:: DOCUMENT ::
While this works with IPv4, where an IP address is a 32-bit value that can be represented as a simple numeric constant (0 in this case), we cannot use this technique with IPv6, since the 128-bit IPv6 address is stored in a structure. In C we cannot represent a constant structure on the right-hand side of an assignment. To solve this problem, we write:

struct sockaddr_in6    serv;
serv.sin6_addr = in6addr_any;     /* wildcard */

The system allocates and initializes the in6addr_any variable to the constant IN6ADDR_ANY_INIT. The <netinet/in.h> header contains the extern declaration for in6addr_any.

The value of INADDR_ANY (0) is the same in either network or host byte order, so the use of htonl is not really required. But, since all the INADDR_constants defined by the <netinet/in.h> header are defined in host byte order, we should use htonl with any of these constants.
:::
:: PROVIDED RECORDS ::
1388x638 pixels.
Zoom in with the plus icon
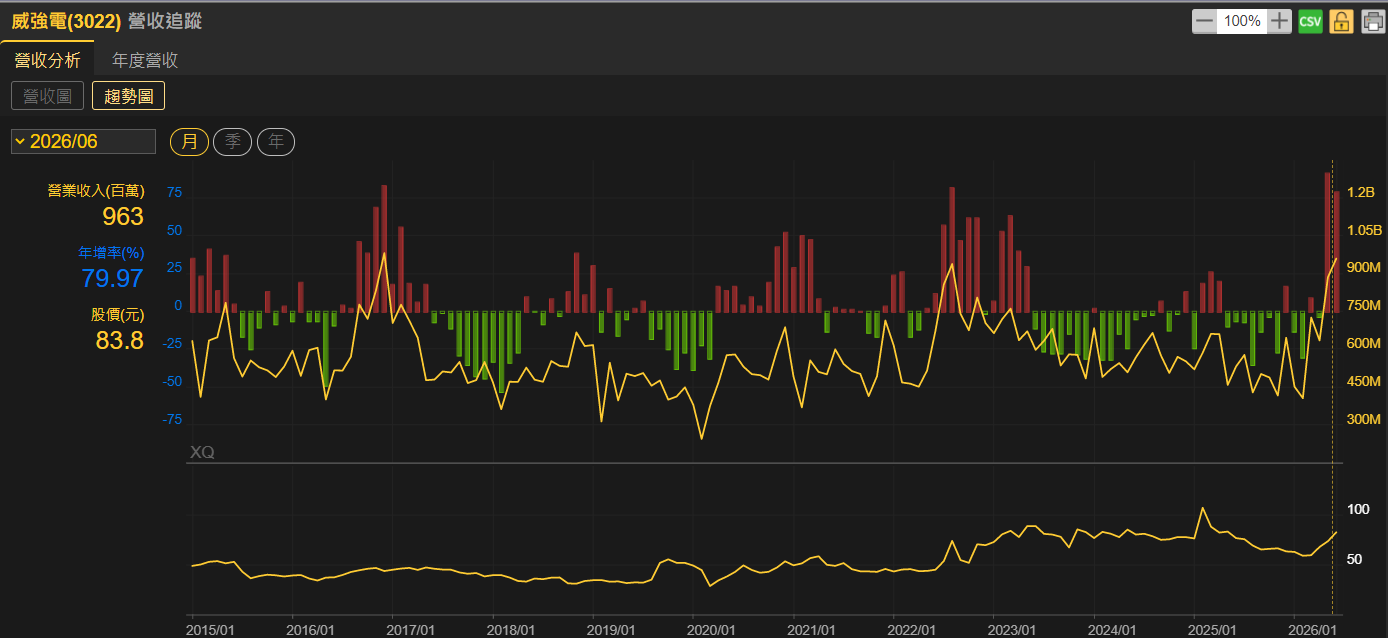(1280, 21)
:::
:: PROVIDED RECORDS ::
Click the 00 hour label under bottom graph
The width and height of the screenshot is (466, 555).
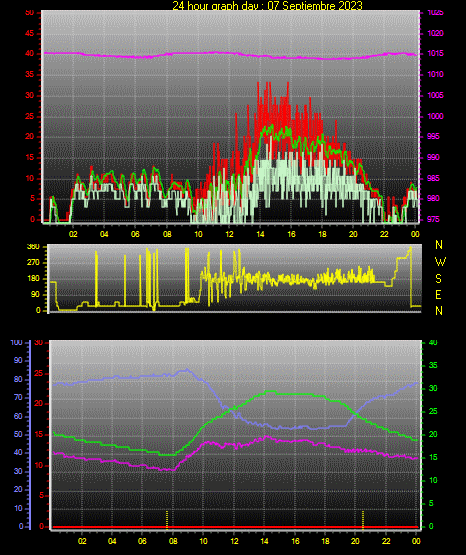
:::
:: PROVIDED RECORDS ::
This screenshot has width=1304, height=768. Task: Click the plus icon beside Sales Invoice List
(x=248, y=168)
:::
§ **WORK TO DO**:
(1) Answer these from the socket address excerpt:
(a) How many bits long is an IPv6 address?
(b) To what constant does the system initialize the in6addr_any variable?
(c) In which byte order are the INADDR_ constants in the <netinet/in.h> header defined?
(2) Recast the rows starting at the line that contains "This screenshot has" and ending at the line that contains "(x=248, y=168)" as a Markdown table with the columns Number and Row line, leaving out blank lines.

§ **SOLUTIONS TO EACH TASK**:
(1)
(a) 128 bits.
(b) IN6ADDR_ANY_INIT.
(c) Host byte order.

(2)
| Number | Row line |
|---|---|
| 1 | This screenshot has width=1304, height=768. Task: Click the plus icon beside Sales Invoice List |
| 2 | (x=248, y=168) |